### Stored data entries
- - - -
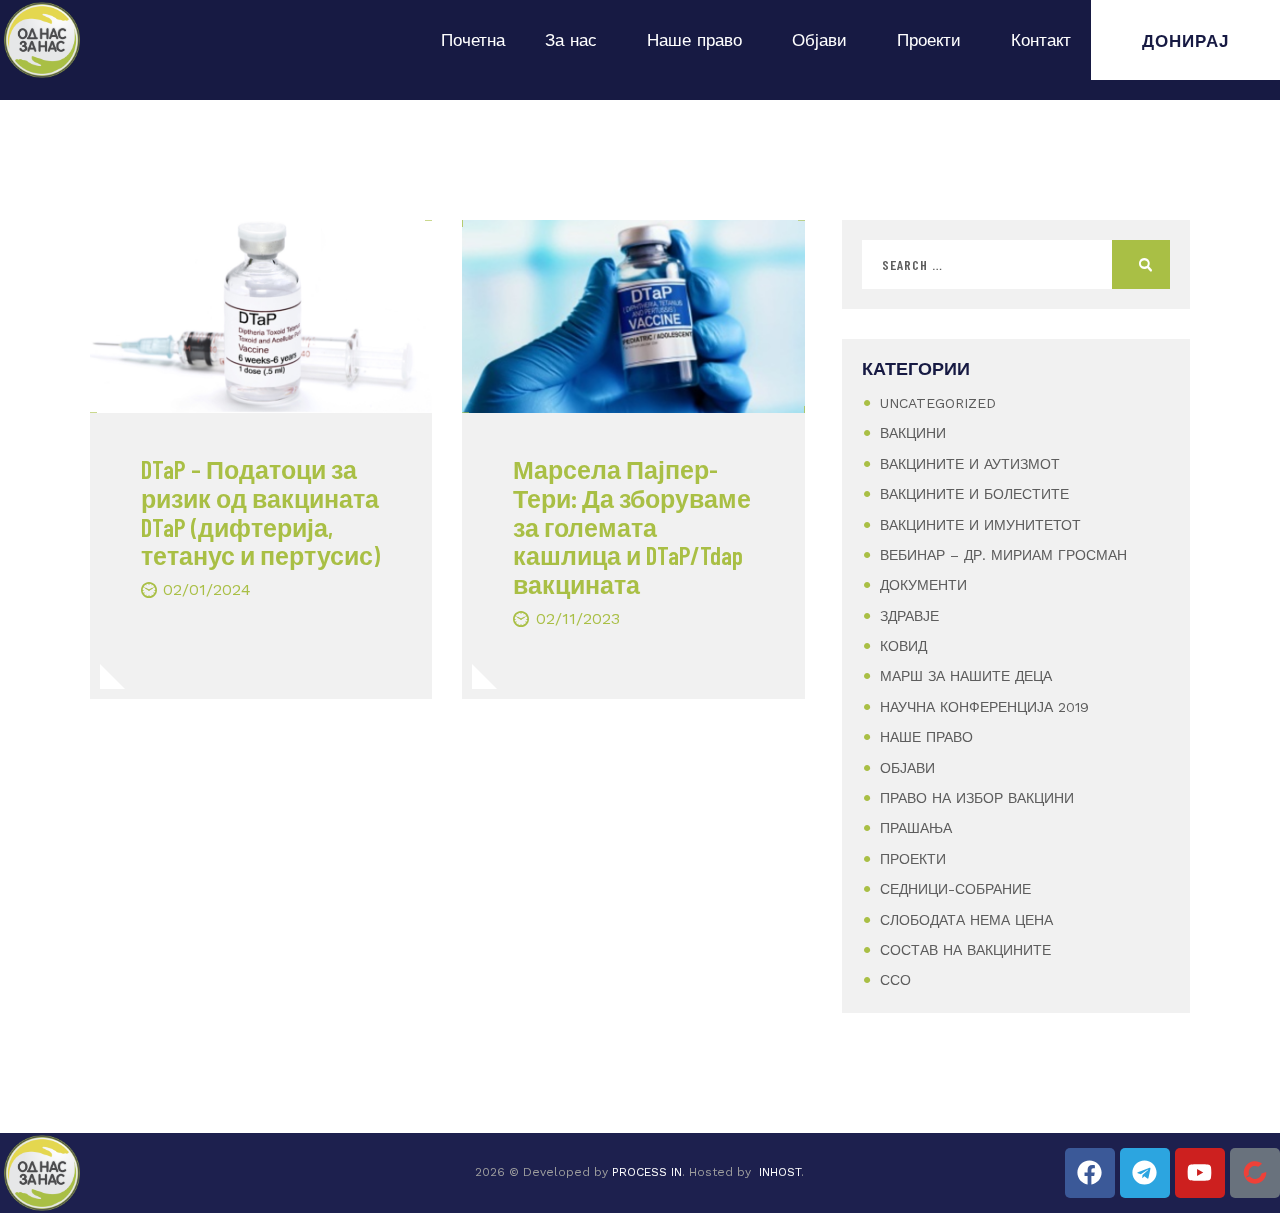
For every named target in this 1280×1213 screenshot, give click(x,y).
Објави (819, 40)
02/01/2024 (207, 589)
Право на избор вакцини (977, 798)
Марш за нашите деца (966, 676)
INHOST (780, 1172)
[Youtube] (1200, 1173)
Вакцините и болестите (974, 494)
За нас (571, 40)
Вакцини (913, 433)
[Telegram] (1145, 1173)
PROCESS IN (647, 1172)
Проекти (929, 40)
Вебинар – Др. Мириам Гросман (1003, 555)
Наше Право (926, 737)
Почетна (473, 40)
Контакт (1041, 40)
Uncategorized (938, 403)
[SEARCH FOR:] (1016, 265)
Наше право (694, 40)
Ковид (903, 646)
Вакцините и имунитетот (980, 525)
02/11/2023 (577, 618)
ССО (895, 980)
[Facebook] (1090, 1173)
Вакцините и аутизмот (970, 464)
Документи (923, 585)
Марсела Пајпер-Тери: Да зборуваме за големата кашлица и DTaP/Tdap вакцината (632, 527)
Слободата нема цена (966, 920)
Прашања (916, 828)
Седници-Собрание (955, 889)
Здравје (909, 616)
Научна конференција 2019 (984, 707)
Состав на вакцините (965, 950)
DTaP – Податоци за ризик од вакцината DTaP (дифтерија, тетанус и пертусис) (260, 512)
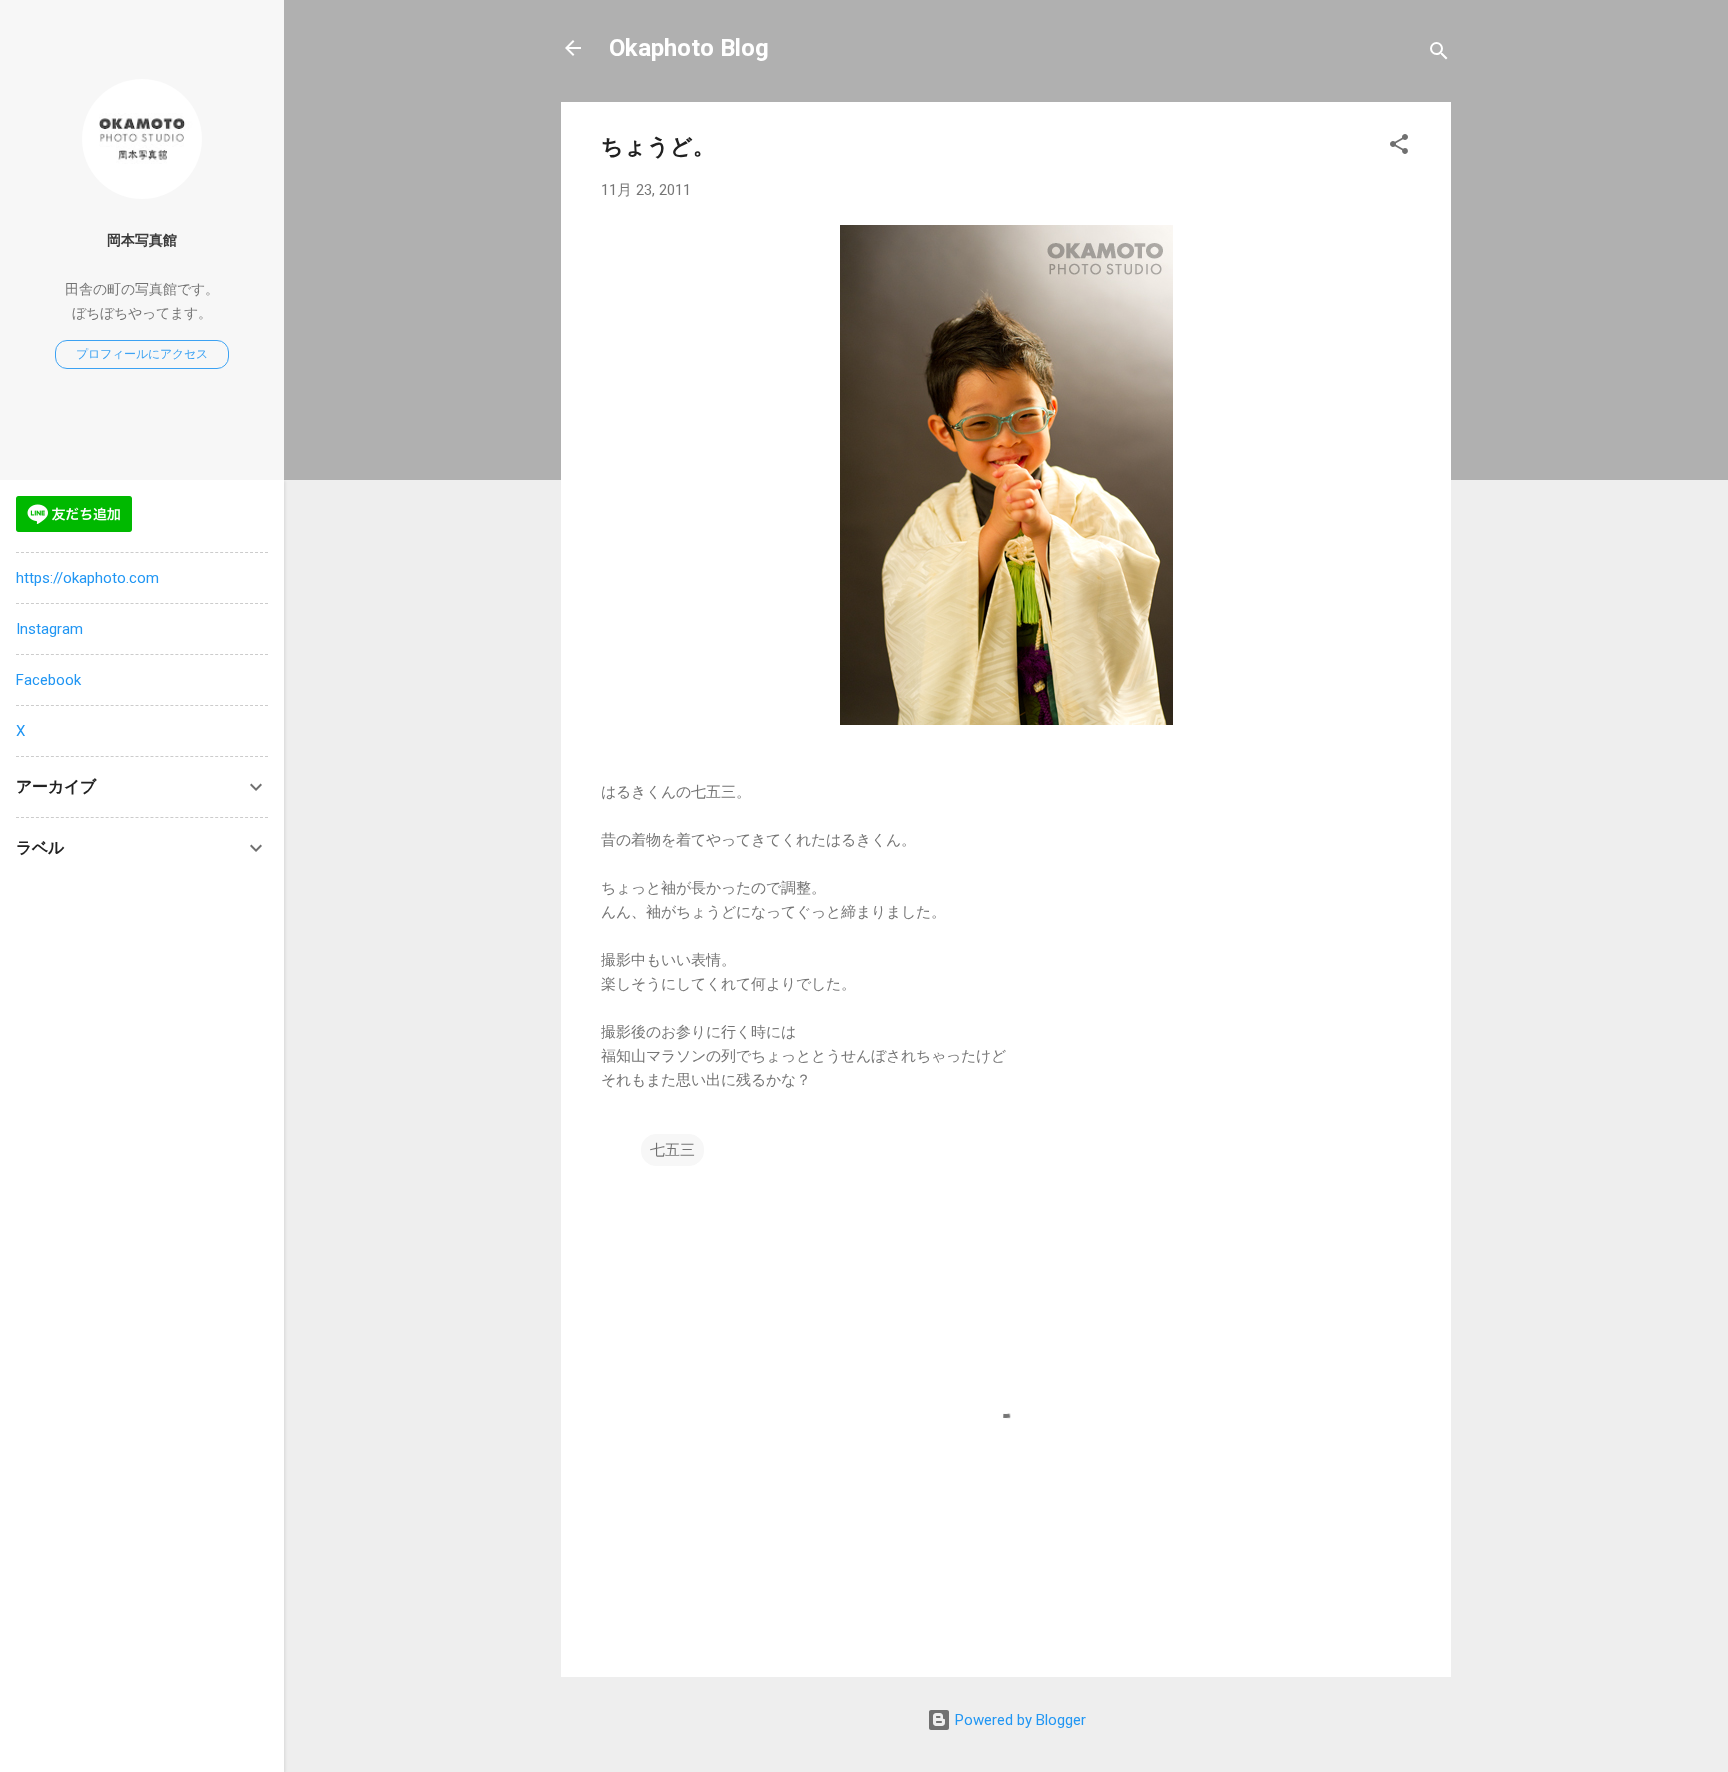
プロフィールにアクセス (142, 354)
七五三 (672, 1150)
- - - -
Every line from the one with "Ковид (903, 646)" through the end of the records is to be reproduced exactly, and the pictures are to be left out.

### Final answer
Ковид (903, 646)
Вакцините и имунитетот (980, 525)
02/11/2023 (577, 618)
ССО (895, 980)
[Facebook] (1090, 1173)
Вакцините и аутизмот (970, 464)
Документи (923, 585)
Марсела Пајпер-Тери: Да зборуваме за големата кашлица и DTaP/Tdap вакцината (632, 527)
Слободата нема цена (966, 920)
Прашања (916, 828)
Седници-Собрание (955, 889)
Здравје (909, 616)
Научна конференција 2019 (984, 707)
Состав на вакцините (965, 950)
DTaP – Податоци за ризик од вакцината DTaP (дифтерија, тетанус и пертусис) (260, 512)
プロフィールにアクセス (142, 354)
七五三 (672, 1150)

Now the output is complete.